Enhancing Netflix's Deep Personalization: The Full Potential Of Its Current AI Recommender Systems

Ugh! To think that this article started from a rant about my K-drama search results. SMH.

I’m thrilled that it did because it led me down the rabbit hole of Algorithms, Deep Personalization, Search optimization, and…wait for it…Netflix’s Research Library! That site is to my brain what a pâtisserie is to my eyeballs and belly. I digress, but seriously, if you haven’t checked it out, you should.

It is due to my curiosity that I decided to write this article regarding optimizing Netflix's ML ranker outcomes for a more efficient and accurate deep personalization experience of subscribers’ long and short-term viewing preferences — to address both Fetch and Explore intents. I found writing this article very interesting because it takes the business and customer angles, as well as the infrastructure, into consideration.

Context

Netflix seems to focus more on home-page recommendations that enhance users’ pre-query experience and less on post-search experience. To some extent, this is great because if it were to be the other way around from the beginning, we’d all have dropped Netflix years ago. After all, the user experience (UX) would have been a hot mess!

According to Das et al. (2022) in their paper on query-facet mapping and its applications, even though most of the content discovery happens on the home page, a large amount still comes from Search. So, I can’t help but wonder, if this is the case and Netflix has solidified its UX dominance amongst its competitors, how come members still don’t have some control over their experience, especially during Search? As a Product Manager, I understand focussing on features that affect more users, but sometimes, paying attention to the seemingly insignificant 20% that don’t seem like urgent user needs could lead to 80% of our desired product outcomes.

There’s been some recent buzz about Netflix’s customer satisfaction ratings in the US/Canada region, and the data shows that there seems to be quite some churn in this region despite Netflix’s growing presence in other regions. Nonetheless, it can be argued that that region was the primary market for the product. Thus, it’s a more mature market. Therefore, it is highly likely that most other markets will follow the same trajectory as the product/markets mature and other market players arise in the mid to long term.
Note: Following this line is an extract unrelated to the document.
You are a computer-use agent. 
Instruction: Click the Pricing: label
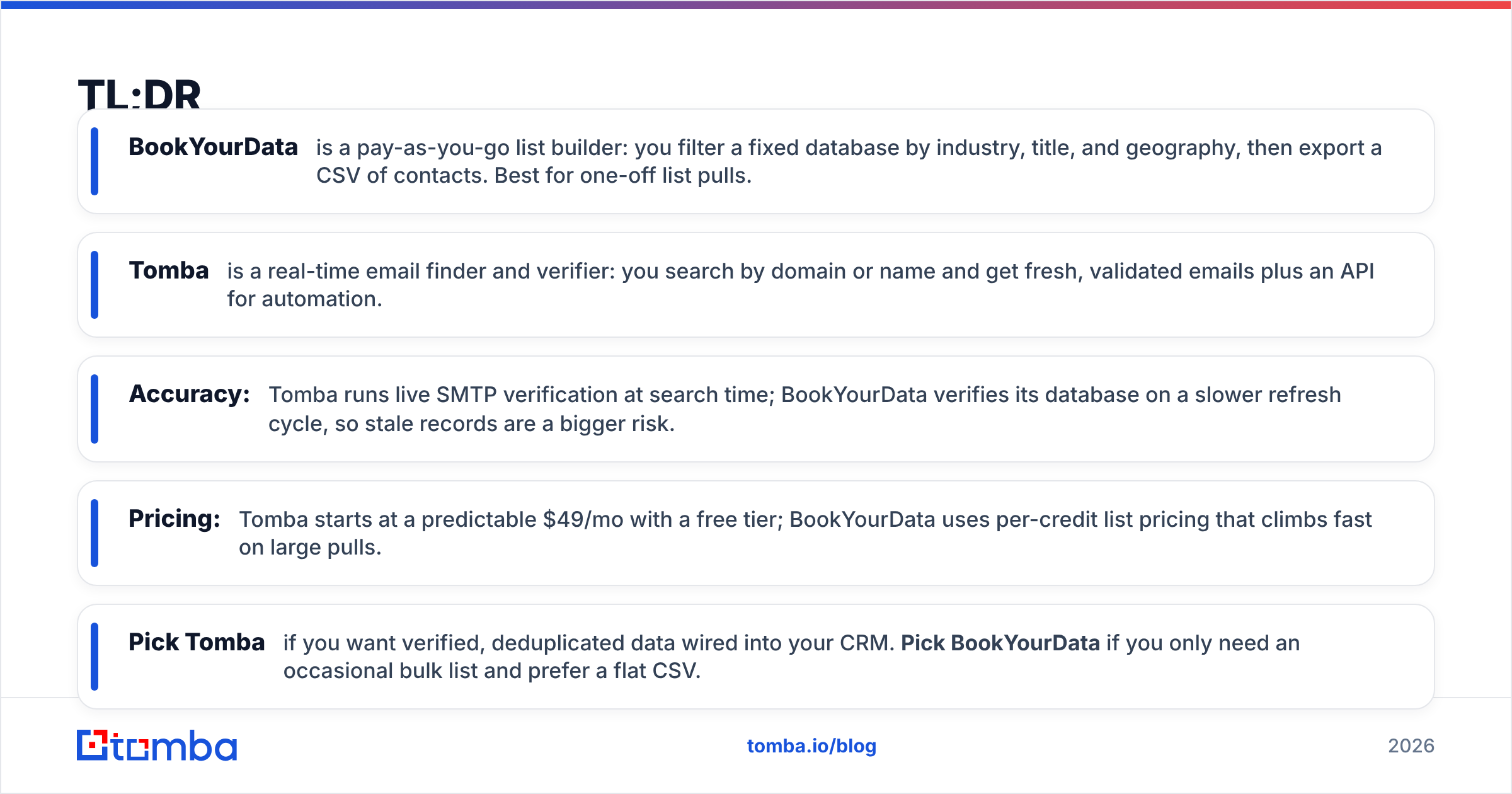coord(175,519)
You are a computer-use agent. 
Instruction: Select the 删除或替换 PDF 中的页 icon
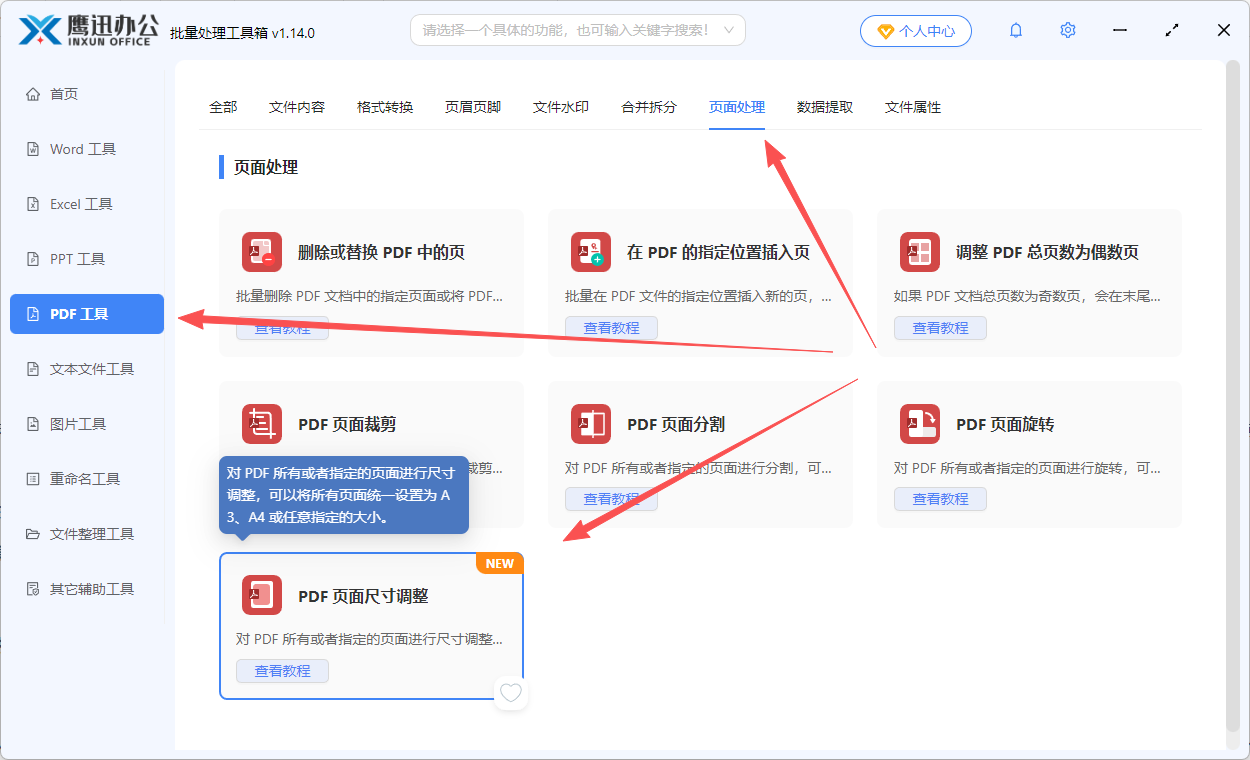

The way I see it, as Alex Ratner stated in a tweet, “…Real value from AI always hinges on solving the hard 20%- and this almost always requires an entirely different set of approaches.” thus, Netflix must start to look into the features that they don’t focus much on — based on the evidence, that’d be query-related recommendations and Search. What if the “different set of approaches” is simple?

Let’s be real: Netflix’s recommender systems are SUPREME (All Hail!), and the recommendations on the homepage are great a lot of the time, but it becomes more stressful when I need to find films within a genre or category that falls within Netflix’s “movie genome” (“This show is …” e.g., Swoonworthy) because the recommendations on the homepage are finite. From my research, which included an admittedly ‘leading’ and informal Twitter poll with a small sample size, interview sessions, and scouring tons of forums on the internet for reasons why people don’t like Netflix, recommendations and search relevancy seem to be recurring customer issues. These hangups don’t stop the users from clocking their “Hours spent watching…” metric because the recommendations are decent enough, but from the responses I got, it’s almost like a nagging but dull pain point that subscribers have. They know it can be better, but it works fine to accomplish their primary goal, and they’ve used Netflix for so long that it’s a pain that they have learned to deal with.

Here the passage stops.